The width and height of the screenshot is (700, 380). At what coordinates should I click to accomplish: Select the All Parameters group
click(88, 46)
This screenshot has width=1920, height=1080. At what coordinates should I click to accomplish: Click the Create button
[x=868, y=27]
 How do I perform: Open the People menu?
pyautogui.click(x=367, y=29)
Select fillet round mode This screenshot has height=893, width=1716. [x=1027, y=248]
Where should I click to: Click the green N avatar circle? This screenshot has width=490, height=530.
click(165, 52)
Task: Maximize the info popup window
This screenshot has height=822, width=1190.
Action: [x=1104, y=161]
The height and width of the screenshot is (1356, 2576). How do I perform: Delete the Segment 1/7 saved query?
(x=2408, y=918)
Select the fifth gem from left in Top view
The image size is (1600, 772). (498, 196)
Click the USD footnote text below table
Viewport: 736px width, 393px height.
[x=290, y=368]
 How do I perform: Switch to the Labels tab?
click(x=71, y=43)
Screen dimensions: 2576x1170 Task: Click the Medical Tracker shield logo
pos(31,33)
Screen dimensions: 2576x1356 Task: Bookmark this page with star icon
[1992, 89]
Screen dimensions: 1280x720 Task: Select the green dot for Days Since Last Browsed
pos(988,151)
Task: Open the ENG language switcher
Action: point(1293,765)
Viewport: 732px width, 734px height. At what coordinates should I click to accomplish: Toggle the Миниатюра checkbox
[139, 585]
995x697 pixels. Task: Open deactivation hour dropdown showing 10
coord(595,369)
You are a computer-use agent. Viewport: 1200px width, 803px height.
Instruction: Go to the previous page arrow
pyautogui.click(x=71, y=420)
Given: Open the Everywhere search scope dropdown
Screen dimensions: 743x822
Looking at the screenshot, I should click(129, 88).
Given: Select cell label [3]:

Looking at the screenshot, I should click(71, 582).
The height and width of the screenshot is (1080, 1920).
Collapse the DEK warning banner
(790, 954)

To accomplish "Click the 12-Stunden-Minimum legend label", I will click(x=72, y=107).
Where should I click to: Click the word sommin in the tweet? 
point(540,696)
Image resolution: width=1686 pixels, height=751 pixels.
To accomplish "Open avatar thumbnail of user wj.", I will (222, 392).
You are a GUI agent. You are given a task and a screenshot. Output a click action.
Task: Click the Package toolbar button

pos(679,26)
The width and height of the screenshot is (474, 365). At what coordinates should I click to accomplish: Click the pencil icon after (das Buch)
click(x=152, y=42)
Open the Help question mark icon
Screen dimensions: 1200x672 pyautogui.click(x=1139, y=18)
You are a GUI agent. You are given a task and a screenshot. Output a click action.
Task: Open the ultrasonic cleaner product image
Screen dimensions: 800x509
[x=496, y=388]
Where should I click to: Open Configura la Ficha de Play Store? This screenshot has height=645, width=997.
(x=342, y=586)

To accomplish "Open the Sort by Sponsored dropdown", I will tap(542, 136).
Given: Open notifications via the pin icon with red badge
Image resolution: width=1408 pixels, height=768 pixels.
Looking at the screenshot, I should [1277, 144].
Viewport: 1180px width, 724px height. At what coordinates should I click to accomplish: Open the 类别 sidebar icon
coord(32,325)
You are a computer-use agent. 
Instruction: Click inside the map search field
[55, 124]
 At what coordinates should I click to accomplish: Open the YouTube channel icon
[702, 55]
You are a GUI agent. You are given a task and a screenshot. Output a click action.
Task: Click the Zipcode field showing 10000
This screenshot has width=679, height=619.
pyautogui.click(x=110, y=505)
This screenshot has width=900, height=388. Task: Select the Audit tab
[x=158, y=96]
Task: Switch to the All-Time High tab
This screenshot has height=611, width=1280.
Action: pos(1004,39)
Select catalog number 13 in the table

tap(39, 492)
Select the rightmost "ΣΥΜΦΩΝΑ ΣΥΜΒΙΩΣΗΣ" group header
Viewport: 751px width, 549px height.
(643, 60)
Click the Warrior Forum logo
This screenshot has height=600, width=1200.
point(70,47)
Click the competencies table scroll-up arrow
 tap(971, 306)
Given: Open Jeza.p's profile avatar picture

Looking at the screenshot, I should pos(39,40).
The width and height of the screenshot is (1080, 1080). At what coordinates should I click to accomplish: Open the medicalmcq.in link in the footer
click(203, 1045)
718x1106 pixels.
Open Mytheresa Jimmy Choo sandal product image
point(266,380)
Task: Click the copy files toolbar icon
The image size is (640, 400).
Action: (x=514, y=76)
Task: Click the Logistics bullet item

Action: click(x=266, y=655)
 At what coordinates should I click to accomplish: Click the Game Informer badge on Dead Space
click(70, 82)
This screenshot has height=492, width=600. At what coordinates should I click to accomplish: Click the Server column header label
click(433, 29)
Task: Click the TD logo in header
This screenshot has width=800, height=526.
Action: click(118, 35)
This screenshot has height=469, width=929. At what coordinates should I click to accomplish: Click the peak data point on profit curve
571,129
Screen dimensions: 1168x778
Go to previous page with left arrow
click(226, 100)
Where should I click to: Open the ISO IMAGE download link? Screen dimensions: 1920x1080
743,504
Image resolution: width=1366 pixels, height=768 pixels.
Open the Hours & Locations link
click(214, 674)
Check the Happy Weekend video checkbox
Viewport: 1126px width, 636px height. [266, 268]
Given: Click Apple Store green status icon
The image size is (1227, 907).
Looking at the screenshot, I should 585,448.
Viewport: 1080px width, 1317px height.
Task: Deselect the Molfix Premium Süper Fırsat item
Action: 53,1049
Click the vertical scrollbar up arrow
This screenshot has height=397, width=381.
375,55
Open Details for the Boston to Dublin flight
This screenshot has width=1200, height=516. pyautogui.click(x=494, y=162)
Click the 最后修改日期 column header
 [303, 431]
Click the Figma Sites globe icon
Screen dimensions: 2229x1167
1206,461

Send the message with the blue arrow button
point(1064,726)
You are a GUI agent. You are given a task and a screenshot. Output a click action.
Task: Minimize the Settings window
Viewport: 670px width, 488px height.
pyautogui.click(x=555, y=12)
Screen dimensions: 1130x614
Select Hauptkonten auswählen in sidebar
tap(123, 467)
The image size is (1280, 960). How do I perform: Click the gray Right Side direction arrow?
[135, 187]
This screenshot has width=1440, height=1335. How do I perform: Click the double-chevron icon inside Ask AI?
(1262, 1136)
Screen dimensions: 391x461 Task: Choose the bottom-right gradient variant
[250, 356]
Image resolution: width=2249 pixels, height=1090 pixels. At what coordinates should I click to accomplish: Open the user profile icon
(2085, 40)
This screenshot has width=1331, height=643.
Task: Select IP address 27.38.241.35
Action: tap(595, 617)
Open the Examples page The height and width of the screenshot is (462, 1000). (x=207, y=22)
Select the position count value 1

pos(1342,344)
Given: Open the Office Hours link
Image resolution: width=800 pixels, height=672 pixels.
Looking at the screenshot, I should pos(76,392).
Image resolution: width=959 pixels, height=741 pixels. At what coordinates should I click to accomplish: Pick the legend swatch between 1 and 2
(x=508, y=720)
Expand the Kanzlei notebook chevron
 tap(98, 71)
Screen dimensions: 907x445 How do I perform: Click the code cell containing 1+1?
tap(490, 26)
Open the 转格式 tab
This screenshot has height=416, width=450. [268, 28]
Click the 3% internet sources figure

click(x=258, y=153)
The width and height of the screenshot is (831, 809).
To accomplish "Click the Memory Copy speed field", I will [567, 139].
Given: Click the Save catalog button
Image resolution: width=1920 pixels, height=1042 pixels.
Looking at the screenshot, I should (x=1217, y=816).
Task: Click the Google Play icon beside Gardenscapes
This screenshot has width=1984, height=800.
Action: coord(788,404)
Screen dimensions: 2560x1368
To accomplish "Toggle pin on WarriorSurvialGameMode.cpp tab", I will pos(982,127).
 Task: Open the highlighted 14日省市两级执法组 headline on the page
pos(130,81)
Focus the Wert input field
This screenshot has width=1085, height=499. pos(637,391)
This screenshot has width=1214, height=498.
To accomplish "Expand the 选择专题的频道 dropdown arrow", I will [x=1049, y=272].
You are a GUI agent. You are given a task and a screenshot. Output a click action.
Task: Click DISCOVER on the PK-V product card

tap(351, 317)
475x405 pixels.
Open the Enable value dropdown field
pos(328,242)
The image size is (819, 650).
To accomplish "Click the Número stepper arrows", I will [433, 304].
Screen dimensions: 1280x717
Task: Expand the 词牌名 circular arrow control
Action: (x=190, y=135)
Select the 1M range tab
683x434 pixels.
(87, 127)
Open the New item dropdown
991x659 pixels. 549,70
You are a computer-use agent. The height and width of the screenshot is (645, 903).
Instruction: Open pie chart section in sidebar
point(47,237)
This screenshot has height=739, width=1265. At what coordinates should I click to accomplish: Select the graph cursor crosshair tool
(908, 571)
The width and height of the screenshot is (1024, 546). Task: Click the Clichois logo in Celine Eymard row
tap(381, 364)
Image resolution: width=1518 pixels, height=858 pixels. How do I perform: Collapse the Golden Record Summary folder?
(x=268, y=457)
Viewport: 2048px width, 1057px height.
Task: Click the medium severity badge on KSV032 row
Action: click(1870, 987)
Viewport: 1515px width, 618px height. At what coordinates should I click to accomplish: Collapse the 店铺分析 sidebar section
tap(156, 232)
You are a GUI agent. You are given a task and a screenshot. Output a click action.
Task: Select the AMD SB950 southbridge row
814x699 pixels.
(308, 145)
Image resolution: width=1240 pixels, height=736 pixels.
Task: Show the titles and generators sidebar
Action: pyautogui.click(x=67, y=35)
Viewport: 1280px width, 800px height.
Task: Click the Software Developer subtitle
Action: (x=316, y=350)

****************

§ **Goal of the exercise**
Reproduce exactly the part of the records that opens with the line containing "How do I perform: Open the People menu?" and closes with the line containing "click(165, 52)", including both of those lines.

§ **Finished exercise**
 How do I perform: Open the People menu?
pyautogui.click(x=367, y=29)
Select fillet round mode This screenshot has height=893, width=1716. [x=1027, y=248]
Where should I click to: Click the green N avatar circle? This screenshot has width=490, height=530.
click(165, 52)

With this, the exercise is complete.